Abstract [ Reference]
In multi-class classification supervised machine learning, the label represents one of multiple possible classes.
- Usually, the labels are mutually exclusive.
- In multi-label classification models, there may be more than one valid label for an observation.
- Follows the same train > iterate > evaluate process as regression and binary classification.
- Examples:
- The specifies of penguin based on its physical measurements.
- The genre of a movie based on its cast, director and budget.
Training Multi-class Classification Models
Use an algorithm to fit the training data to a function that calculates a probability value for each possible class.

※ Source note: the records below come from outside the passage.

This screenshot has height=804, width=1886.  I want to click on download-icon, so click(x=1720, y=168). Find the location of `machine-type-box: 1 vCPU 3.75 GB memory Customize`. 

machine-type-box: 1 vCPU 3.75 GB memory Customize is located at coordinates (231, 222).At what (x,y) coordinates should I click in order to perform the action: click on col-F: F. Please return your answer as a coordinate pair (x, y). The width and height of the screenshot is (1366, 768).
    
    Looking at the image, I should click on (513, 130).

One-vs-Rest (Ovr) Algorithm
A binary classification function is trained for each class:
- $f^0(x)=P(y=0 | x)$
- $f^1(x)=P(y=1 | x)$
- …
That function — a sigmoid function — calculates the probability that the observation is an example of that class.
Multinomial Algorithms
These algorithms create a single function that returns a multi-valued output.

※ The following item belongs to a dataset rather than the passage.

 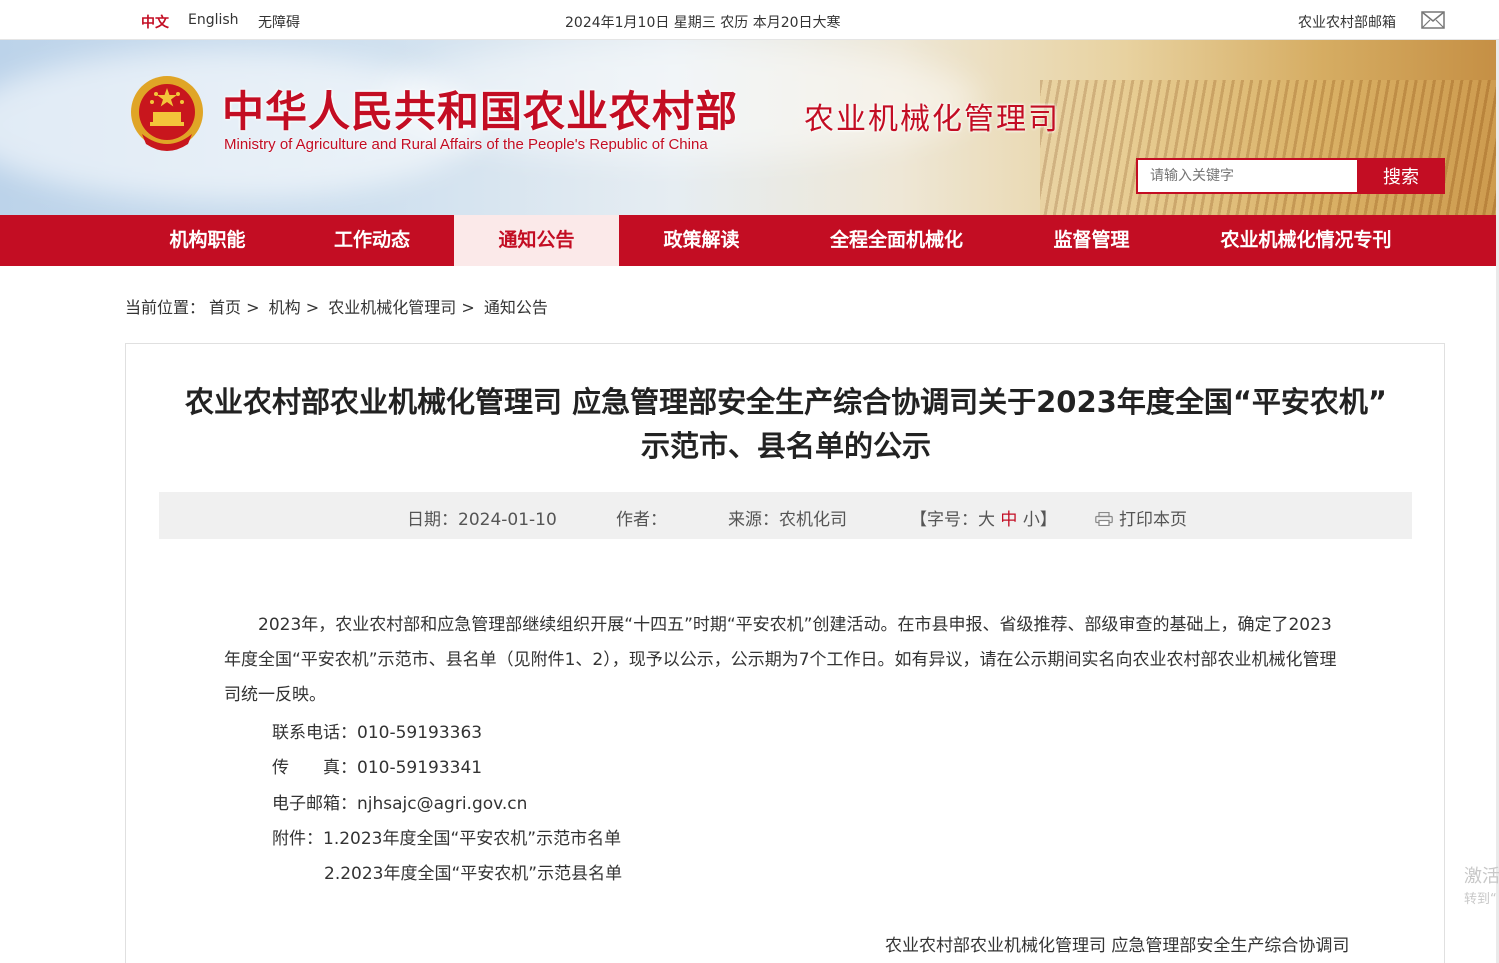 What do you see at coordinates (378, 733) in the screenshot?
I see `contact-phone: 联系电话：010-59193363` at bounding box center [378, 733].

- The output is a vector (array of values) that contains the probability distribution for all possible classes with a probability score for each class:
- $f(x)= [P(y=0|x), P(y=1|x), …]$
- In the resulting vector (for example, $[0.2, 0.3, 0.5]$) the elements represent the probabilities for class 0, 1, 2 and so on.
- An example of such a function is the softmax function.
Multi-class Classification Model Evaluation Metrics
Multi-class classification models are evaluated calculating binary classification metrics for each individual class.